Client: AnOther
When he was growing up, film and music weren’t prevalent in his Seoul-based family home, though his mother took a young Rowoon to church, where he would sing hymns with the rest of the congregation. He laughs: “Really, none of them have inspired me in the arts.” His father worked in real estate and his mother ran a hagwon (a private cram school). Aged 14, Rowoon joined FNC Entertainment as an idol trainee, where he spent six years in dance and vocal training. At the same time, he studied acting at high school, hoping to continue that at the university he ultimately wouldn’t end up attending. The way Rowoon tells it, he never had a preference – music or acting – so when the chance arose to debut as a fully fledged, multifaceted idol, he took it.

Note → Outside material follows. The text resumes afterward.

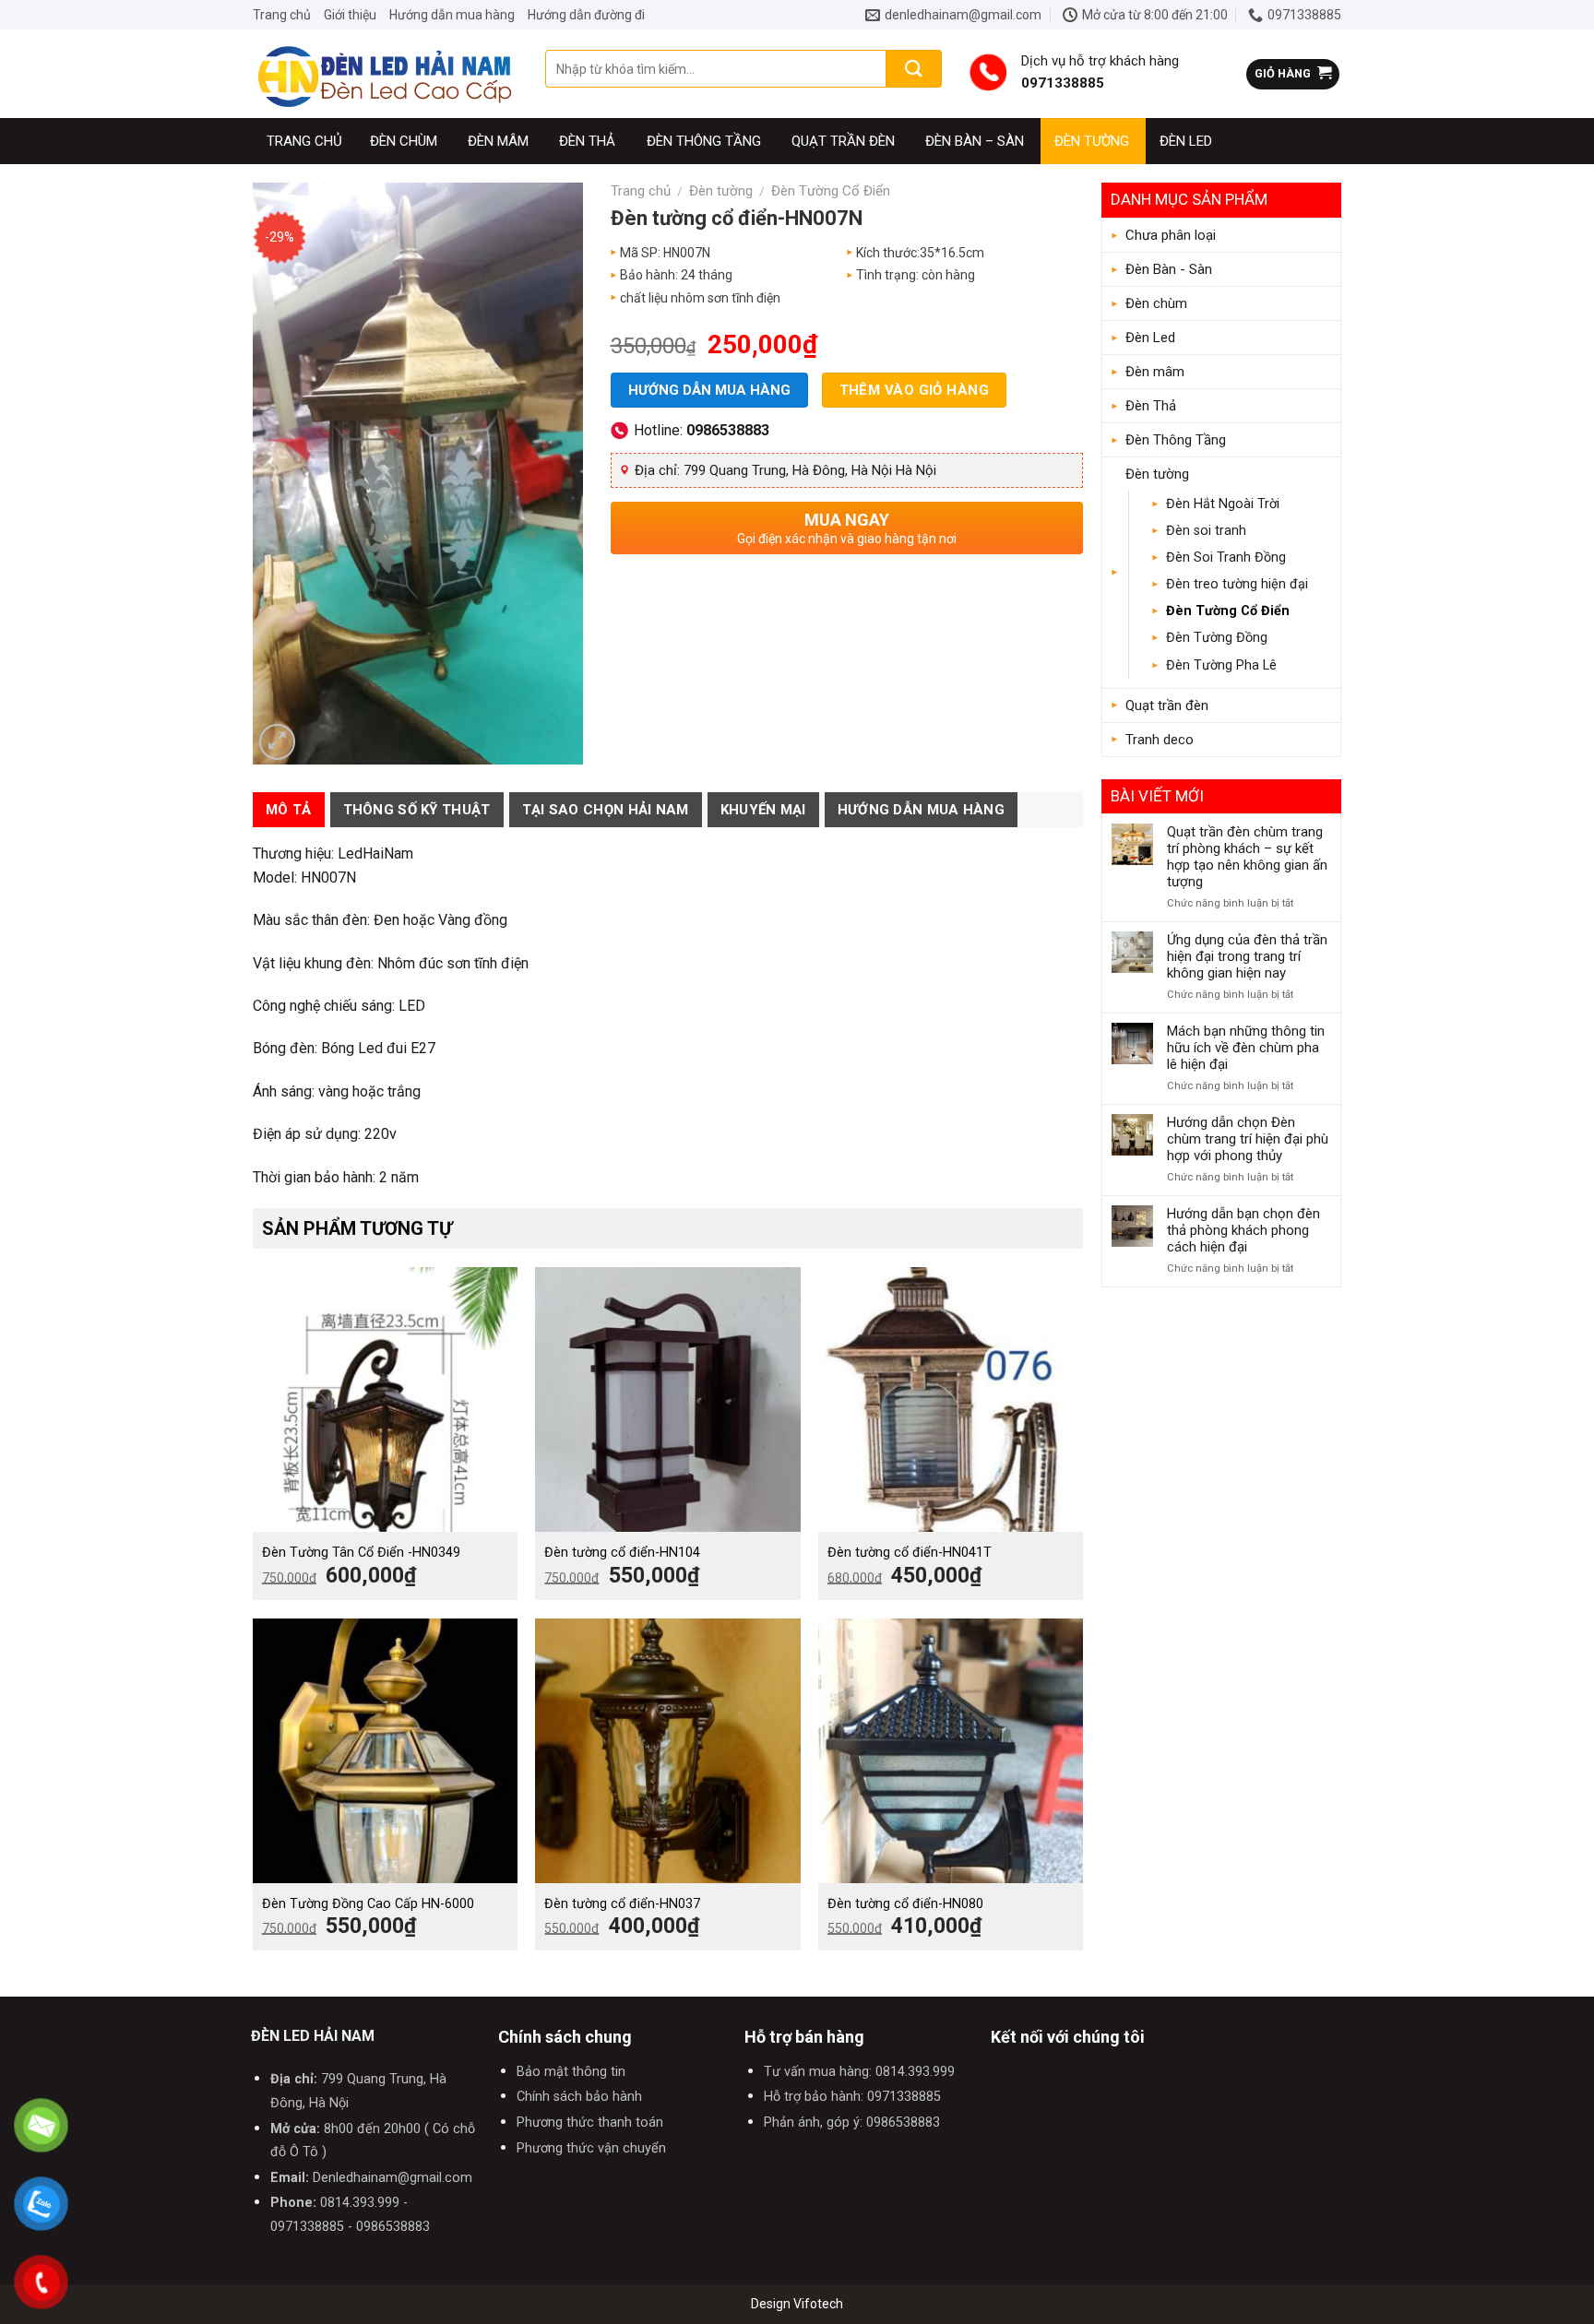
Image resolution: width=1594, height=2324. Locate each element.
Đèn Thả (587, 141)
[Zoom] (277, 742)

He was nominated as 2018’s best new actor by South Korea’s SBS Drama Awards for his supporting role in the series Where Stars Land, which follows the lives of young airline staff. When he didn’t win (it went to his close friend Ahn Hyo-seop), Rowoon was relieved and unsurprised. “Not with that acting,” he says, with a grimace. The nomination itself didn’t reassure him, either, that he was cut out for the profession: his first inkling that he was on the right path came when he worked on Extraordinary You. “There was a lot of pressure in being a main character, and my script almost fell apart because I’d read it so many times. I was so scared. But I was doing everything I could to prepare, so I was actually very liberated on set. By being so in touch with myself and the character, I felt a kind of catharsis.”